This is done to examine the lungs and chest. A biopsy may be taken to check for diseases, such as:

  • Cancer of the lungs , airways, and chest tissue
  • Lymphoma—cancer in the lymphatic system, such as Hodgkin disease
  • Infection
  • Sarcoidosis—a condition that affects the lungs, liver, lymph nodes, and spleen

It is also done to find out if lung cancer has spread.

Possible Complications

Problems are rare, but all procedures have some risk.
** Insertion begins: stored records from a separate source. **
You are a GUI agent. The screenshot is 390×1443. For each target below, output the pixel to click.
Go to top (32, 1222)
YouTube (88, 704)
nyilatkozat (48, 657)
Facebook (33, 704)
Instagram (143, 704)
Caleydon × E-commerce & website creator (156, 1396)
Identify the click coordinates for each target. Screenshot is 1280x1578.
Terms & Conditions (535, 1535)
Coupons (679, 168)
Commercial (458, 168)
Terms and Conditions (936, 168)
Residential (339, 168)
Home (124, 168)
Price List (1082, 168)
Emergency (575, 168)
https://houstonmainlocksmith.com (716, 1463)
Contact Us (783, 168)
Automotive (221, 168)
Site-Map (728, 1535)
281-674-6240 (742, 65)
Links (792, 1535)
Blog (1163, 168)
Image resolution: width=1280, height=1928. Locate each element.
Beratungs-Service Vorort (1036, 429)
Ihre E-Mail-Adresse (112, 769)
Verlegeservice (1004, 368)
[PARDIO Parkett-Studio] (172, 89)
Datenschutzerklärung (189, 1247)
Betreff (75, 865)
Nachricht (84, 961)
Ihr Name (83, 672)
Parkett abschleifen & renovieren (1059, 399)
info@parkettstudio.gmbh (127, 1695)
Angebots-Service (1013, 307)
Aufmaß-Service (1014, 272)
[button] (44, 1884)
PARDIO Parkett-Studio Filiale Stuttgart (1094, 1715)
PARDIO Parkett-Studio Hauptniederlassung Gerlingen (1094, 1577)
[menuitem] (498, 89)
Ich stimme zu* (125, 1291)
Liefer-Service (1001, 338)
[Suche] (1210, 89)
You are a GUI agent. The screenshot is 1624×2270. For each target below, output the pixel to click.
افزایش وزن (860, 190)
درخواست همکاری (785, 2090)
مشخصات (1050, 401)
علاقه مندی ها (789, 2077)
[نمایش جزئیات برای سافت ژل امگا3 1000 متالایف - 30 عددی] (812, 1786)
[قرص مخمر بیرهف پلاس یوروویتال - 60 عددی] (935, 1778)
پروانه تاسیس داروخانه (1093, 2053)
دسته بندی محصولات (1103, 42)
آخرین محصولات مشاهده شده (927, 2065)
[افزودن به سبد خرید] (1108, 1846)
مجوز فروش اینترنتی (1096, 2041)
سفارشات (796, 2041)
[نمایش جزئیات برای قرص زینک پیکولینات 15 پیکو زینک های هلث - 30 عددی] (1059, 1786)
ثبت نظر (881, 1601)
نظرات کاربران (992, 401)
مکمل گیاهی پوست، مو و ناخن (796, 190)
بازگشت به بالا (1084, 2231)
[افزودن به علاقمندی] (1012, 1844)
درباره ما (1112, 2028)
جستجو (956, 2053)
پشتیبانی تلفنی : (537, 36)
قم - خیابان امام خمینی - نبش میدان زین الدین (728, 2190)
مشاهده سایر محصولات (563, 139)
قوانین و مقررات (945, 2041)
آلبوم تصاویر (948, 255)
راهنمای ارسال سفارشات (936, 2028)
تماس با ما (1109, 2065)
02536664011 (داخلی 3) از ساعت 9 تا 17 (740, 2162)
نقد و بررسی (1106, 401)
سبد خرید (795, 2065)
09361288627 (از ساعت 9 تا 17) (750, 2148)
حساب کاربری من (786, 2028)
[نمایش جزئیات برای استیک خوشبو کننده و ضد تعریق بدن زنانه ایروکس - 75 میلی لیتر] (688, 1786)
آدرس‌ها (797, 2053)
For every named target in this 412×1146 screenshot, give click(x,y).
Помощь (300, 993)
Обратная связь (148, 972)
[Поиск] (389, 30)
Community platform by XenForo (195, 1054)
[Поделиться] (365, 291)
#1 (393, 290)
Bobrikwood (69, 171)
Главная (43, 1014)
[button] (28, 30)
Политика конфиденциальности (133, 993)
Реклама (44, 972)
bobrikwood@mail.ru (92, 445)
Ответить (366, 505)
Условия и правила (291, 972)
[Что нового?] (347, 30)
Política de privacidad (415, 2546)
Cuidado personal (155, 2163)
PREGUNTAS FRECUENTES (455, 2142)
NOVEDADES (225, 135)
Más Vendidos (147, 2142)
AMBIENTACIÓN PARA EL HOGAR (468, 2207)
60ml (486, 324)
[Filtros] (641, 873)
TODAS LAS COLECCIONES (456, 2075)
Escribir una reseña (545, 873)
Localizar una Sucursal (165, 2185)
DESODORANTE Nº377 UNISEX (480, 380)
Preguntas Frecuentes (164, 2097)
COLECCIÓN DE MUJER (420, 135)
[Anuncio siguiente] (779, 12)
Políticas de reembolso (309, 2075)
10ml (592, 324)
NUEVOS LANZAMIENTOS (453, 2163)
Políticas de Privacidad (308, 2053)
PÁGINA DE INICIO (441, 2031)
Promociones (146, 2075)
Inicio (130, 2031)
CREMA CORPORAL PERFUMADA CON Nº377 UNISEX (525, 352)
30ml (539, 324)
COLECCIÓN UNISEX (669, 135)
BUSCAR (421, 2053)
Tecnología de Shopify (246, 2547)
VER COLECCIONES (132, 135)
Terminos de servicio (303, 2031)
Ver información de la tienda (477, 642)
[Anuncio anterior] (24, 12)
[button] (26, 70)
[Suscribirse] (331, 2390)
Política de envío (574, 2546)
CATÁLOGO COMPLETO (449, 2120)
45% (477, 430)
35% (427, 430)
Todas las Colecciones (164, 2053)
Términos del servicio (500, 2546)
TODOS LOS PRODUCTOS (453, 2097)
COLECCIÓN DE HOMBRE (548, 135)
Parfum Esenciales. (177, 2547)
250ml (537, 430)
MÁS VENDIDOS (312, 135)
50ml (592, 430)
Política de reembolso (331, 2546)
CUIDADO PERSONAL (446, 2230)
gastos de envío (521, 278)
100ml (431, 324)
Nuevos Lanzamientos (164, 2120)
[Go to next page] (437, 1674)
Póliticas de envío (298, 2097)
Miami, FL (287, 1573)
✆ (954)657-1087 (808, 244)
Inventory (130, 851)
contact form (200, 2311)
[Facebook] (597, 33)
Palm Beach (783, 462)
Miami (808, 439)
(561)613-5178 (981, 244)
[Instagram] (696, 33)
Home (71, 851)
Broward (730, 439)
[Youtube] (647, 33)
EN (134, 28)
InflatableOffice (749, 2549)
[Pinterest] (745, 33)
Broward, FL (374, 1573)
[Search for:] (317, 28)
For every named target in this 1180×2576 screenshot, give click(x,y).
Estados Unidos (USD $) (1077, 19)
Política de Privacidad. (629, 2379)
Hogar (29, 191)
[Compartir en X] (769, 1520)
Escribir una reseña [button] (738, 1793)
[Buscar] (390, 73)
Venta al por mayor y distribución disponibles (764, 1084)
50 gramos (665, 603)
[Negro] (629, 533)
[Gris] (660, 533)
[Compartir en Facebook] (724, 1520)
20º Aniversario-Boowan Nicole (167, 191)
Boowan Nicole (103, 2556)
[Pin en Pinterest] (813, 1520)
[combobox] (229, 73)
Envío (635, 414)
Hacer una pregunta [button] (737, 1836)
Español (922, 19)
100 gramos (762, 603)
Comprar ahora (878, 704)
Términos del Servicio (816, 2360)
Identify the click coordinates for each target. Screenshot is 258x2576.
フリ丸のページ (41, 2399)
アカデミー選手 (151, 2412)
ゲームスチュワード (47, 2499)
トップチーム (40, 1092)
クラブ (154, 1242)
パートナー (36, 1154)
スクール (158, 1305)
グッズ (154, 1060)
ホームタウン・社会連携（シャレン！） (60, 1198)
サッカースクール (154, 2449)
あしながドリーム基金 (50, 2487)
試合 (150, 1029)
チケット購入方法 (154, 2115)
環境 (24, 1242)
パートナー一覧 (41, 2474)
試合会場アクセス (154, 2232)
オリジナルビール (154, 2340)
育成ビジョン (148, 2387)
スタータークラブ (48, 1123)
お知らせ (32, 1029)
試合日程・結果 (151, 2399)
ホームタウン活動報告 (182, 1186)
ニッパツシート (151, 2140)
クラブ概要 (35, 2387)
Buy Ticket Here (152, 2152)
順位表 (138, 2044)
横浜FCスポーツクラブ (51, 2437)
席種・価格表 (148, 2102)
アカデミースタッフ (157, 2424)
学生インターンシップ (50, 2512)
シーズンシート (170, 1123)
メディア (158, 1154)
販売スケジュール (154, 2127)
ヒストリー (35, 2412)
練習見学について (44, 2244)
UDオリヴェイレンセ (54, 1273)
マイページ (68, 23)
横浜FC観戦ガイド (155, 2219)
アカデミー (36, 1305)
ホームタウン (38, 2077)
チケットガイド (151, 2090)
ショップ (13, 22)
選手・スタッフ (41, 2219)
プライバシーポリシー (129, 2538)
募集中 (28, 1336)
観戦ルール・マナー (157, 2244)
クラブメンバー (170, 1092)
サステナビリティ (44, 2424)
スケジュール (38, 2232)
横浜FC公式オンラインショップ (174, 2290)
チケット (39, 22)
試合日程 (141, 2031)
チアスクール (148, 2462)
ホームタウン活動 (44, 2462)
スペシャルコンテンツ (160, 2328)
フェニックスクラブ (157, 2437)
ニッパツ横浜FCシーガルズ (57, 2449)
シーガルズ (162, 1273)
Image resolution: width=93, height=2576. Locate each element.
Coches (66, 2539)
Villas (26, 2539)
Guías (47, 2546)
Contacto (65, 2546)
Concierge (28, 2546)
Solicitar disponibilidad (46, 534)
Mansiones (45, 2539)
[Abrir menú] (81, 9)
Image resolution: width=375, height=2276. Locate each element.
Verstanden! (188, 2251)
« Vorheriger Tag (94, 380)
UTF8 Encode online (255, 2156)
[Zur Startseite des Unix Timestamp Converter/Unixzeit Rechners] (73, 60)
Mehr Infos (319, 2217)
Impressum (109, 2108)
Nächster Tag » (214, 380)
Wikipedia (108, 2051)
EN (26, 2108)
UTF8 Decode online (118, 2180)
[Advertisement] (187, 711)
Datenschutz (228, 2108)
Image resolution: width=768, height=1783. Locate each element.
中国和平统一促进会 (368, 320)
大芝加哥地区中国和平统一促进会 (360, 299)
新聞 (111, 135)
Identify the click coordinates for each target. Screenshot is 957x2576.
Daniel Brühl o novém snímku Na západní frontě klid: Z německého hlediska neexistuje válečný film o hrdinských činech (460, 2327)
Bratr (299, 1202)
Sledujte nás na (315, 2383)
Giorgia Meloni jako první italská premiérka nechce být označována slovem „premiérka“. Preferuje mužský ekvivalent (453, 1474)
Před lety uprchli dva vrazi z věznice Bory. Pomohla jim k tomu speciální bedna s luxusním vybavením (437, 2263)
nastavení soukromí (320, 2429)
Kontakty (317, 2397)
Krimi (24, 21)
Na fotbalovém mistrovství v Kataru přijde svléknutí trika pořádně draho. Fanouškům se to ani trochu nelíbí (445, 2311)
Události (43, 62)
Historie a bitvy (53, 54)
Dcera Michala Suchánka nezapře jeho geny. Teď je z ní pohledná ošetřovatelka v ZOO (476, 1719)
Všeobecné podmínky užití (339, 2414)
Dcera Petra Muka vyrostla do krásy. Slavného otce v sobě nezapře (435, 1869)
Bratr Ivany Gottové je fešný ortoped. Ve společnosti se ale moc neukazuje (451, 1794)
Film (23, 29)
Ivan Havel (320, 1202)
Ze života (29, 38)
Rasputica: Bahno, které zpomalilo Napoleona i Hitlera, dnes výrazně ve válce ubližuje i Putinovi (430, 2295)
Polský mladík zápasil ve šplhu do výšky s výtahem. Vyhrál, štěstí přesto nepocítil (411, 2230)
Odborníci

The doctor will go over some problems that could happen, such as:

  • Excess bleeding
  • Problems from anesthesia, such as wheezing or sore throat
  • Infection
  • Damage to other organs or structures
  • Leakage of lymphatic fluid into the chest (chylothorax)
  • Pneumothorax—air that gets trapped between the lungs and chest wall

Things that may raise the risk of problems are:

What to Expect

Prior to Procedure

The care team may meet with you to talk about:

  • Anesthesia options
  • Any allergies you may have
  • Current medicines, herbs, and supplements that you take and whether you need to stop taking them before surgery
  • Fasting before the procedure, such as avoiding food or drink after midnight the night before
  • Whether you need a ride to and from surgery

Anesthesia

The doctor will give you general anesthesia. You will be asleep.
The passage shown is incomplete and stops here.